New geological map of Hawke’s Bay and Central North Island - 18/06/2012
A new geological map of the Hawke’s Bay and central North Island area is the final in a series of updated geological maps for New Zealand. The map and text describe the geology of an area that lies close to a tectonic plate boundary, stretching from the central North Island volcanic plateau and the lowlands of the Manawatu region, eastwards across the ranges into Hawke’s Bay.
The map updates previous geological maps that were published in the 1960s. It combines new information from fieldwork and hundreds of published and unpublished maps and scientific reports, including university thesis studies. The 7-year government funded project was a collaborative effort between GNS Science and Waikato University.
The large full-colour 1:250,000-scale map is tucked into a sleeve in the back cover of a 97-page companion book. The book includes stunning colour photographs of landscapes by Dougal Townsend, Kyle Bland and Lloyd Homer, illustrations of the great variety of volcanic and sedimentary rocks, and numerous diagrams summarising aspects of the geology.

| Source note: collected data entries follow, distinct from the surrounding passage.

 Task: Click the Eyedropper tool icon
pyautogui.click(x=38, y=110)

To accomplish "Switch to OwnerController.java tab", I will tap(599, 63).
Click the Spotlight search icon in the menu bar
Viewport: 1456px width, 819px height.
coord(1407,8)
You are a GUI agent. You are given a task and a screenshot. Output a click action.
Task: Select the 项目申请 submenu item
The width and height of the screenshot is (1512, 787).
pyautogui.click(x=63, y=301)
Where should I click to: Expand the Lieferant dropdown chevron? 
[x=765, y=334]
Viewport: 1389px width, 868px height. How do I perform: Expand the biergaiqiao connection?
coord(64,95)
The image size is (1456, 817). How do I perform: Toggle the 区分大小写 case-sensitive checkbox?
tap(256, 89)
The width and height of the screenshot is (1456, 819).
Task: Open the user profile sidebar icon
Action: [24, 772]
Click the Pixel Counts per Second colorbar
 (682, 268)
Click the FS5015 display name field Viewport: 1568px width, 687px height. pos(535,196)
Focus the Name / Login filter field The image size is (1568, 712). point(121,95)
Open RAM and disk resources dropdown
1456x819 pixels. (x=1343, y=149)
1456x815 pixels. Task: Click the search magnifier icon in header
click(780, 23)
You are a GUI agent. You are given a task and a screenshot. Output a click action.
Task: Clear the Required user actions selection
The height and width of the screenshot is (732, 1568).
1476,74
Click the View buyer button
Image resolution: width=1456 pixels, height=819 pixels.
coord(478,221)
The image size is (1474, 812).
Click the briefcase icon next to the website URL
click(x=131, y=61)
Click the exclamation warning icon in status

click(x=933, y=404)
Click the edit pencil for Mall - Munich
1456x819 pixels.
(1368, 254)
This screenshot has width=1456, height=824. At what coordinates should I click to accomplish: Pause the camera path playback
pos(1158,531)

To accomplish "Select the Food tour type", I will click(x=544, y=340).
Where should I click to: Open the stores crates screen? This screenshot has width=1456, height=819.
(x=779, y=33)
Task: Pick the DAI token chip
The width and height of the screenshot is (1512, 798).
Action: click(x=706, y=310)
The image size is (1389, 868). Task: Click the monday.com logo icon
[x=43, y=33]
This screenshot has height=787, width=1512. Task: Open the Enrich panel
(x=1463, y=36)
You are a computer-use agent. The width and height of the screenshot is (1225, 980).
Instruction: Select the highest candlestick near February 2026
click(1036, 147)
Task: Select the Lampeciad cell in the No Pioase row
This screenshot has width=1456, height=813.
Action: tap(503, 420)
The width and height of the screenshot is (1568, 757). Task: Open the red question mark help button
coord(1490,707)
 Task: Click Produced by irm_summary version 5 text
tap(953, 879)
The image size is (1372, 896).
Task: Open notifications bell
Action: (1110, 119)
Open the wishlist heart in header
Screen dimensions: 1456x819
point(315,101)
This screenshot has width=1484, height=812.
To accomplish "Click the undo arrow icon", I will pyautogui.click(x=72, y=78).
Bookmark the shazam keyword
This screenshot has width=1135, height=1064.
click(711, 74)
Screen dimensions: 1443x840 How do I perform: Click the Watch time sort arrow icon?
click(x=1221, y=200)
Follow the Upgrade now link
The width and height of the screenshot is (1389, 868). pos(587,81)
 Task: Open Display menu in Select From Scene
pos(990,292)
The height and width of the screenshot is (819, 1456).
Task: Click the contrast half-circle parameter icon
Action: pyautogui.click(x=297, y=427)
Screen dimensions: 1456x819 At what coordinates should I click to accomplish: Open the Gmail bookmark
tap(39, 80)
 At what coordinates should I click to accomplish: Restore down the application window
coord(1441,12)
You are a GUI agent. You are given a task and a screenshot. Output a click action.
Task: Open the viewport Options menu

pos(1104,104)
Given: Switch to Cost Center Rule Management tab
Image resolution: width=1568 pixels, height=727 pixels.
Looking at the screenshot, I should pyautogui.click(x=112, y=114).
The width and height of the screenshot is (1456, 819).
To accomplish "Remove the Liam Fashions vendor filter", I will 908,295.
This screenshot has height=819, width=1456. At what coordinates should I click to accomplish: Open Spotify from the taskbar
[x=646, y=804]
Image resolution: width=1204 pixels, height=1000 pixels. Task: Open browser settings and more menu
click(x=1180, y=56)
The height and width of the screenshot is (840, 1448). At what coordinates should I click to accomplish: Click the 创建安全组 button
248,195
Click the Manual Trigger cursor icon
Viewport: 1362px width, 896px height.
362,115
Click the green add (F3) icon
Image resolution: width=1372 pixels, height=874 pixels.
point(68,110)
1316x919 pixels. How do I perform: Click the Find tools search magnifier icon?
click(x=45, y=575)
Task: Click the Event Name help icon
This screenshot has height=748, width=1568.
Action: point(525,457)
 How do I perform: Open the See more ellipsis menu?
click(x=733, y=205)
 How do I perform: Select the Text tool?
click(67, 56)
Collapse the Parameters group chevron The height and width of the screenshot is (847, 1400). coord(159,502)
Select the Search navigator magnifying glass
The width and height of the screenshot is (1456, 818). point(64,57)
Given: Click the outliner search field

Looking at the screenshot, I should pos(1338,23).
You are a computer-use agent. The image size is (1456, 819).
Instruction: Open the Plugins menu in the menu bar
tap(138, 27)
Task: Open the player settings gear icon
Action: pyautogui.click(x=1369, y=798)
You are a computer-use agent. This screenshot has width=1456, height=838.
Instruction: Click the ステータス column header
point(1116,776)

The QMAP series of geological maps covers the whole of New Zealand. The project began in 1994 and, with the publication of QMAP Hawke’s Bay, the series of 21 maps is now completed. The new map has been generated from a computer database using Geographic Information Systems (GIS) technology. This means that it can be updated when new information is obtained.
The oldest rocks in the map area form the Ruahine, Kaweka, and Ahimanawa ranges and the Kaimanawa Mountains. These rocks were deposited on the ocean floor between 200 and 145 million years ago – the Jurassic Period - and have since been uplifted.
Hills of limestone and sandstone now exposed in near Napier, Hastings, Waipukurau and the eastern margin of the Kaweka Range accumulated within a seaway that stretched from the Manawatu Gorge to Cape Kidnappers between one and three million years ago. Sandstone and limestone preserved along the Napier-Taihape Road are remnants of a seaway that once connected the Taihape area with Hawke’s Bay.
The map includes the eastern part of Tongariro National Park, situated at the southern end of the Taupo Volcanic Zone. The text describes the different types, ages and sources of the various lava, glacial and lahar deposits of Mts. Tongariro, Ngauruhoe and Ruapehu. Violent volcanic eruptions from calderas at Lake Taupo and farther north have sent pyroclastic flows into the area several times in the last 350 000 years.
The text describes a wide variety of natural hazards in the map area. These range from volcanic and earthquake hazards to landslides, coastal erosion and tsunami hazard.
Groundwater, aggregate and limestone are economically significant resources, and oil and gas are potential future resources.
The GNS Science team acknowledges input from numerous staff and students across all of New Zealand’s universities, as well as all landowners who granted access to their land. GNS Science also used offshore faults and folds obtained from the National Institute of Water and Atmospheric Research.
Digital data from the map are already being used extensively in a number of applied and scientific projects. End users expected to benefit include DoC, regional councils, engineers, mineral and petroleum exploration companies and earth scientists. People with an interest in the geology of this area should also find the map and text useful and informative.